Top of Records for the exercise
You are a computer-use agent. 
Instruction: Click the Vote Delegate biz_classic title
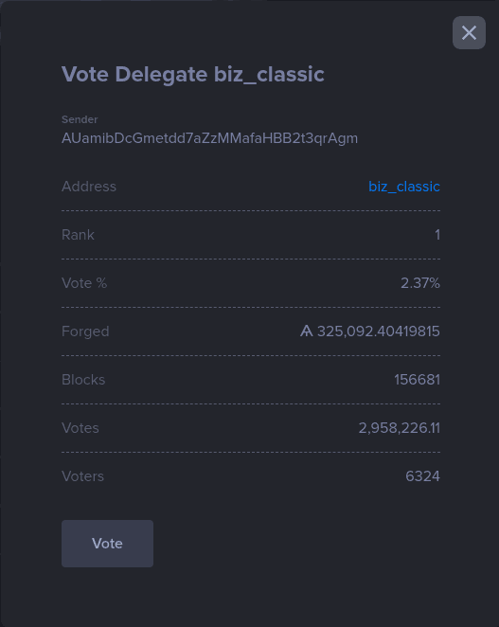click(x=193, y=75)
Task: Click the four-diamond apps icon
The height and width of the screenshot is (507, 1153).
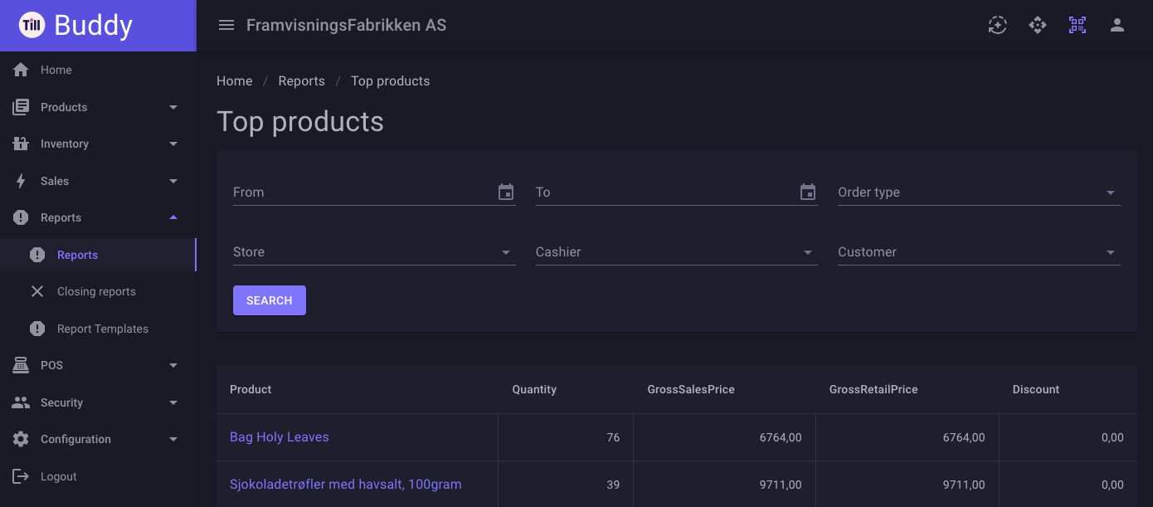Action: (x=1038, y=25)

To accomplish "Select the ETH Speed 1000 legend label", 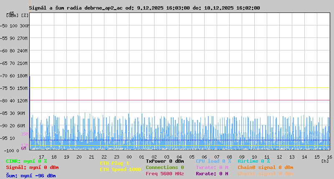I will pos(120,169).
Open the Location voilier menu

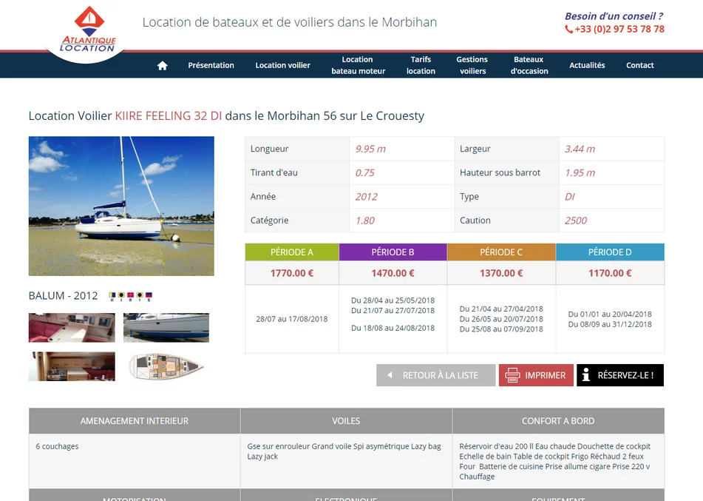click(x=283, y=66)
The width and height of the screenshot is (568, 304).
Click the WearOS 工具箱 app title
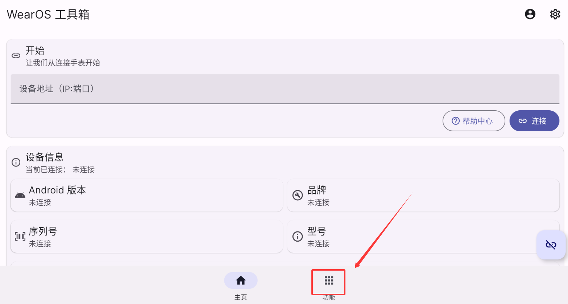[x=48, y=14]
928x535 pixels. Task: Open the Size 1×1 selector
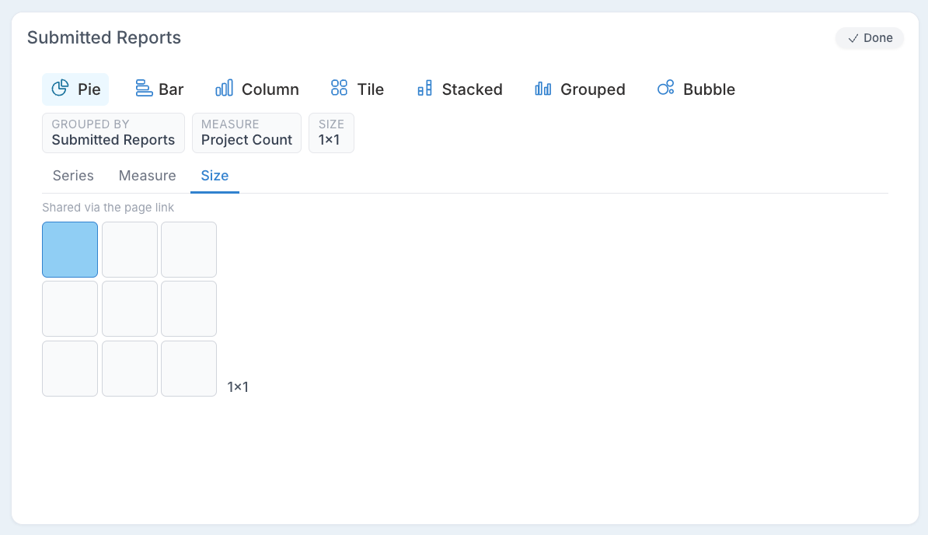point(331,133)

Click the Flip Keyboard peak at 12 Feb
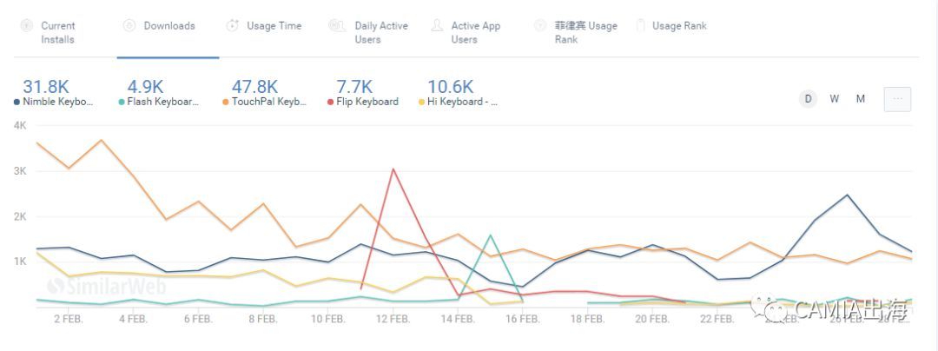tap(393, 169)
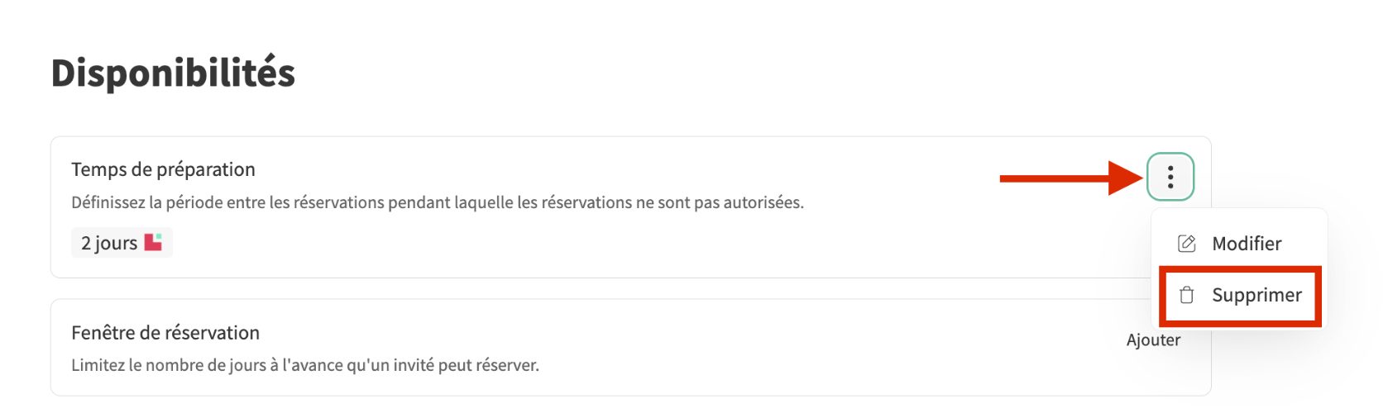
Bottom of Records for the exercise
» **What this task involves**: Every line from the one with "Click the WearOS 工具箱 app title" through the end of the records above belongs in the answer, copied exactly; no picture does.

» **Answer to the exercise**:
Click the WearOS 工具箱 app title
[x=48, y=14]
928x535 pixels. Task: Open the Size 1×1 selector
point(331,133)

Click the Flip Keyboard peak at 12 Feb
tap(393, 169)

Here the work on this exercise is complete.